• _TASK DIRECTIONS_: When the line containing "You are a computer-use" is found in the data below, copy it and each line after it through the line containing "Instruction: Click Düzenle for Ada Arı", exactly and with no others.

• _SUPPLIED DATA_:
****************

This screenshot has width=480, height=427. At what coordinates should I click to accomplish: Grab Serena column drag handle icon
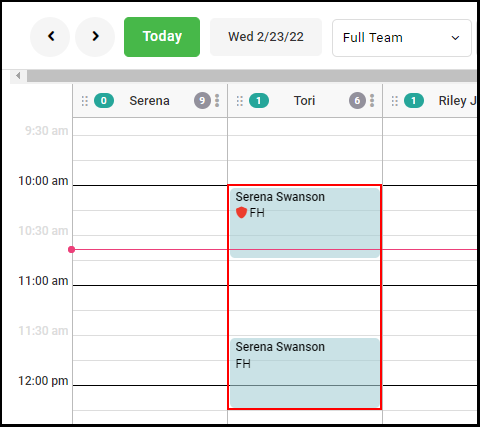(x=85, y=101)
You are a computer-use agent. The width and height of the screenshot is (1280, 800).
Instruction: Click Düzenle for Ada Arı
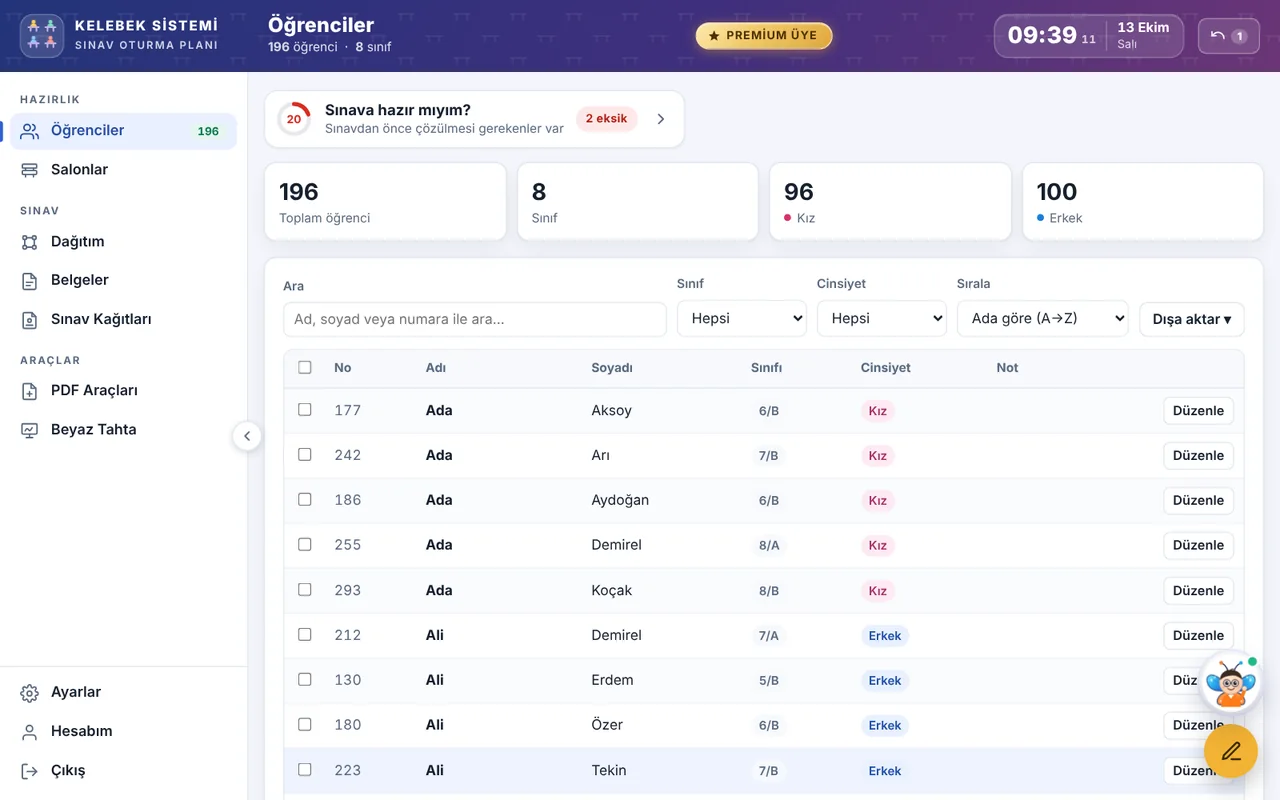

****************

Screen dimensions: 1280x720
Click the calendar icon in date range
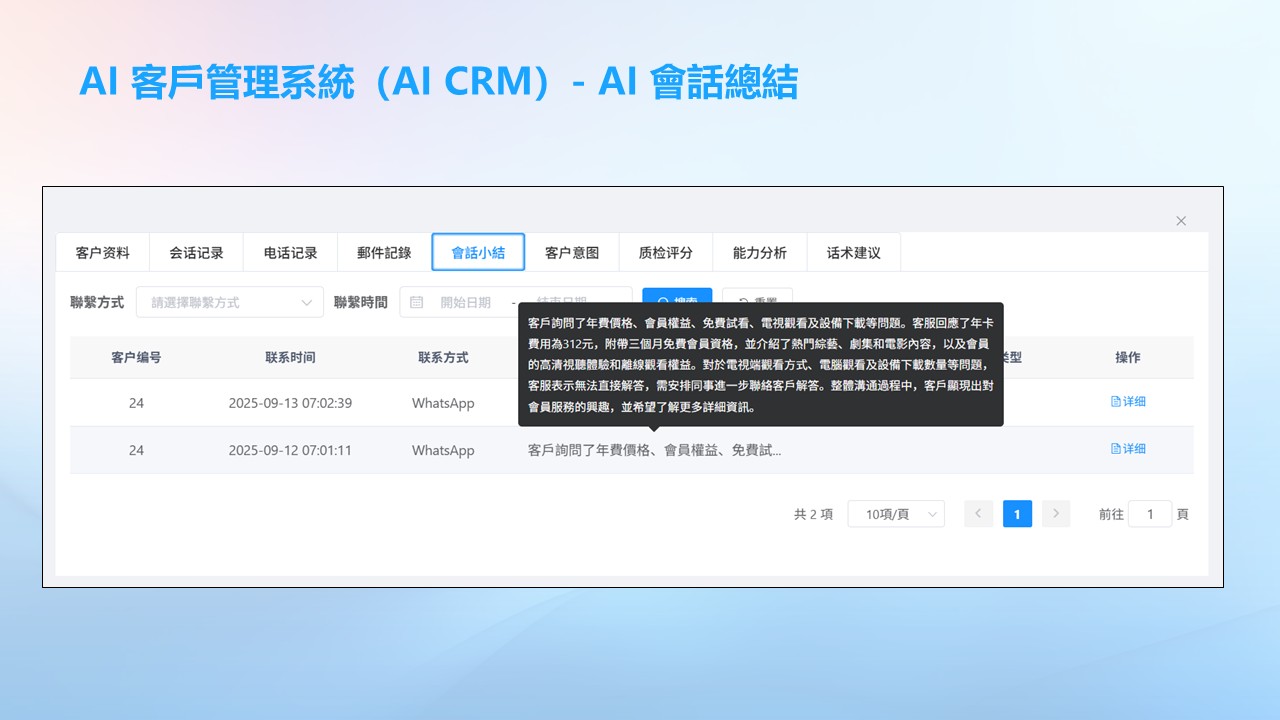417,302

****************

• _RESULT OF THE EXERCISE_:
You are a computer-use agent. The width and height of the screenshot is (1280, 800).
Instruction: Click Düzenle for Ada Arı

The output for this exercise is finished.